All the legends of Santa could simply be miracles that God allows to occur through St. Nicholas. (another possibility: Santa is actually already dead and delivers the gifts in a ghost-like state? the elves and neindeer might actually be angels.)

However I have another theory that doesn't count quite so much on divine intervention. Unfortunately, I'll have to elaborate on it in my next round, as I'm running short on time.

Santa delivers gifts to ALL children, excluding the naughty ones of course. I have never heard anything about any other conditions where he wouldn't deliver gifts.

Actually, I've kind of understood it in the opposite way.
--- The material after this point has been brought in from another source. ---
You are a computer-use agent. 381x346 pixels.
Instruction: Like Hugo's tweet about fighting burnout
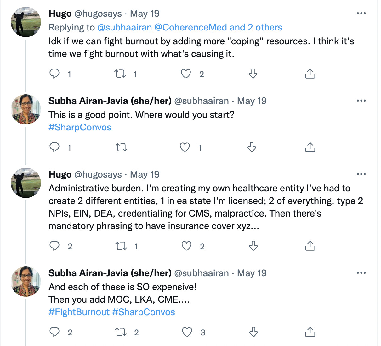186,74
I've always understood that these exceptions are followed except for the naughty children, who also get visits from Santa in order to recieve coal in their stocking. A couple things to consider:

1. If according to legend, Santa comes down the chimney and there's no chimney on the house, Doesn't Santa have to skip that house in order to comply with the legend?

2.Santa probably doesn't visit the houses of naughty children directly, if anyone visits them at all. my guess is that he has teams of elves fly to these houses on the backs of a legion of reigndeer.

SaintlyTiger88

Con

SaintlyTiger88 forfeited this round.
Debate Round No. 3
strategyzrox

Pro

strategyzrox forfeited this round.
SaintlyTiger88

Con

SaintlyTiger88 forfeited this round.
Debate Round No. 4
6 comments have been posted on this debate. Showing 1 through 6 records.
Posted by strategyzrox 3 years ago
strategyzrox
Whoops, missed my round. I miscounted the number of days I had left. oh well. Vote pro!
Posted by CRAZ4SWAN 3 years ago
CRAZ4SWAN
:d
Posted by strategyzrox 3 years ago
strategyzrox
I understand that normally, the BoP would fall to me. I'm making what would normally be a very quick debate more interesting by giving my opponent a handicap.

And no, I am not Mr. Brief. I merely chose this topic because I thought it would be a good practice first debate. Arguing against myself would defeat the purpose.
Posted by CRAZ4SWAN 3 years ago
CRAZ4SWAN
dude i was going to debate u Mr.Brief and strategyzrox r the same person ?? lolllll look at the joined time :@
Posted by Proletariat 3 years ago
Proletariat
How can this be a serious debate if you begin by fallaciously giving the BOP to the con?
Posted by Hirakula 3 years ago
Hirakula
This is ridiculous. One cannot prove that Santa Claus does not exist. Of course BoP lies with one who claims that he does.